Guo Xiaojuan, Liu Zhiyao, Huang Chenping, You Lingui
Department of Preventive Medicine, School of Public Health, Wenzhou Medical College, China Chashan High Education Area, Wenzhou City, Zhejiang Province 325035, China.
J Health Popul Nutr. 2006 Jun;24(2):214-20.

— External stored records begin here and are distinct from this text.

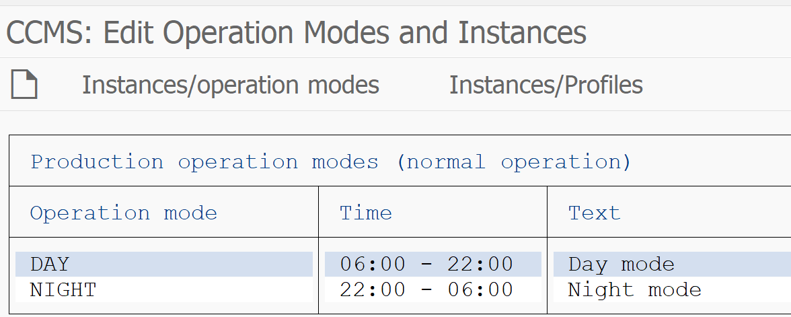
Task: Click the Text column header
Action: [595, 213]
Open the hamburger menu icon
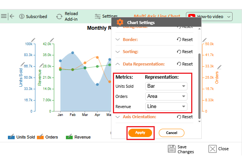Image resolution: width=242 pixels, height=160 pixels. pyautogui.click(x=4, y=16)
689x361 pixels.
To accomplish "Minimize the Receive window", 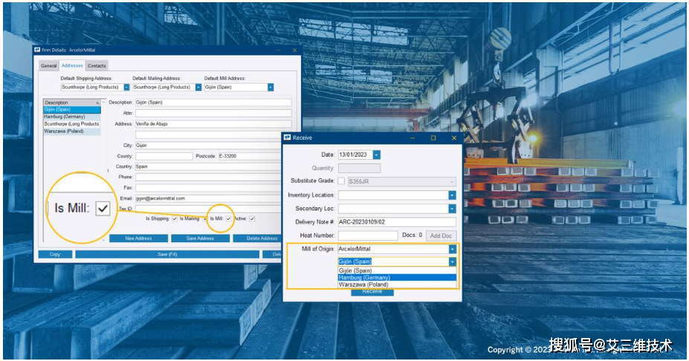I will coord(413,137).
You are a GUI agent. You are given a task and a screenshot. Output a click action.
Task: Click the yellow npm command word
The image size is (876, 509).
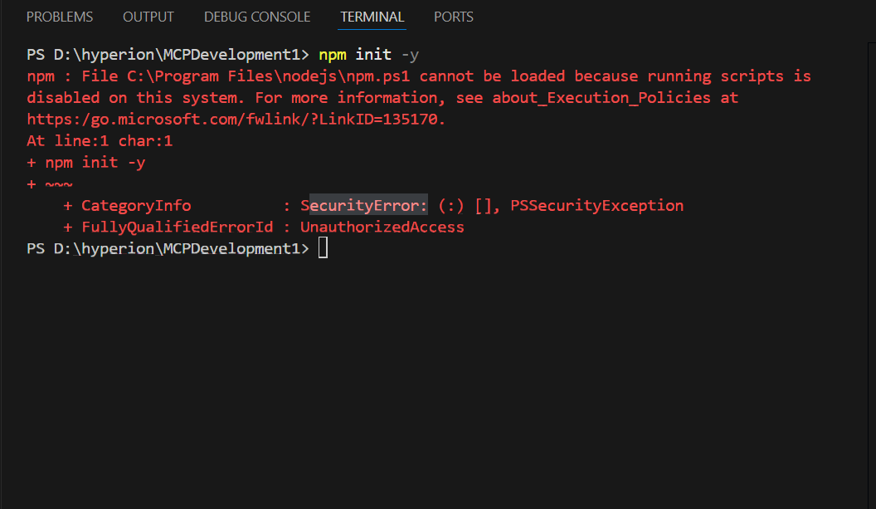pyautogui.click(x=332, y=55)
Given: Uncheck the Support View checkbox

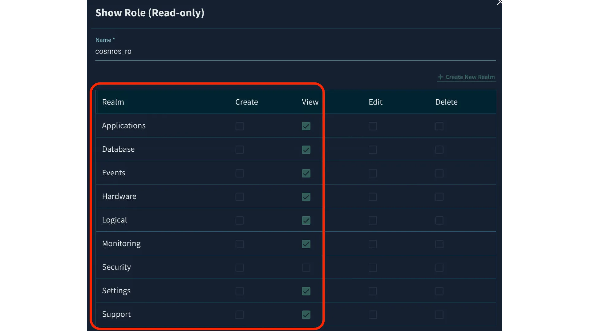Looking at the screenshot, I should point(306,315).
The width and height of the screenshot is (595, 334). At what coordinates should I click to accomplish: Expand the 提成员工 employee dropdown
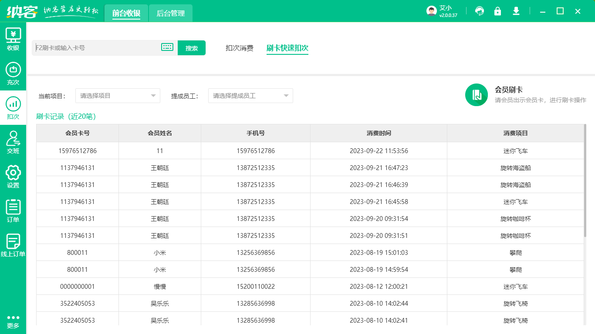250,96
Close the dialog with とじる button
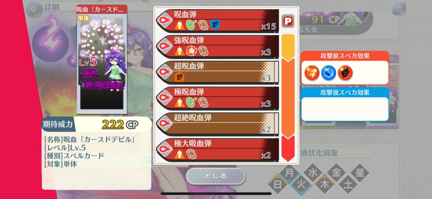This screenshot has height=199, width=432. (x=216, y=176)
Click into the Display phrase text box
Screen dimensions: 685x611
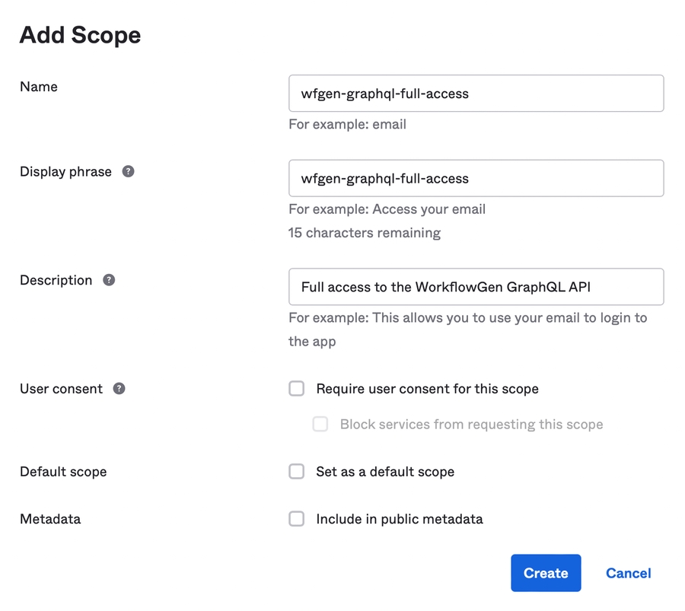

The most common health effects from drinking-water containing dissolved arsenic are skin abnormalities and lesions that are typically diagnosed as keratosis and pigment disorder. It was previously reported that the prevalence of cutaneous lesions was about 44% in arsenic-affected villages. However, there has been little research on the relationship between levels of arsenic in drinking-water and cutaneous lesions in Inner Mongolia. One study examined the association between the prevalence of keratosis and levels of arsenic exposure and the relationship between pigment disorder and levels of arsenic exposure among villagers aged 18 years or older in the arsenic-affected village of Hetao Plain in Inner Mongolia, PR China. The study included 227 participants who were affected by cutaneous lesions and 221 participants who were not affected by cutaneous lesions diagnosed in 1996 and 1998. Well-water drunk by the participants was collected to analyze arsenic content. Adjusting for age, sex, and smoking, logistic regression was applied to calculate the risks that arsenic in drinking-water will lead to cutaneous lesions. The results from the logistic regression showed that, with the increase of arsenic concentration in water, the risk of pigment disorder also increased (odds ratio [OR]=5.25, 95% confidence interval [CI] 1.32-83.24 for 50-199 microg/L; OR=10.97, 95% CI 1.50-79.95 for 200-499 [microg/L; OR=10.00, 95% CI 1.39-71.77 for > or = 500 microg/L (p=0.000), but the association between risk of keratosis and levels of arsenic was not significant (p=0.346). The findings suggest that keratosis is an early feature of arsenic poisoning, and the development of pigment disorder depends on higher doses of arsenic intake rather than keratosis. Further studies are needed to confirm that cutaneous lesions and other adverse health effects occur at low levels of arsenic exposure.
饮用含有溶解砷的水对健康最常见的影响是皮肤异常和病变,通常被诊断为角化病和色素紊乱。此前有报道称,在受砷影响的村庄,皮肤病变的患病率约为44%。然而,关于内蒙古饮用水中砷含量与皮肤病变之间的关系,此前几乎没有相关研究。一项研究调查了中国内蒙古河套平原受砷影响村庄中18岁及以上村民的角化病患病率与砷暴露水平之间的关联,以及色素紊乱与砷暴露水平之间的关系。该研究纳入了227名患有皮肤病变的参与者和221名在1996年和1998年被诊断未患皮肤病变的参与者。收集了参与者饮用的井水以分析砷含量。在调整年龄、性别和吸烟因素后,应用逻辑回归计算饮用水中砷导致皮肤病变的风险。逻辑回归结果显示,随着水中砷浓度的增加,色素紊乱的风险也增加(50 - 199微克/升时,比值比[OR]=5.25,95%置信区间[CI]为1.32 - 83.24;200 - 499微克/升时,OR = 10.97,95% CI为1.50 - 79.95;≥500微克/升时,OR = 10.00,95% CI为1.39 - 71.77(p = 0.000)),但角化病风险与砷水平之间的关联不显著(p = 0.346)。研究结果表明,角化病是砷中毒的早期特征,而色素紊乱的发展取决于更高剂量的砷摄入,而非角化病。需要进一步研究以确认在低水平砷暴露时是否会出现皮肤病变和其他不良健康影响。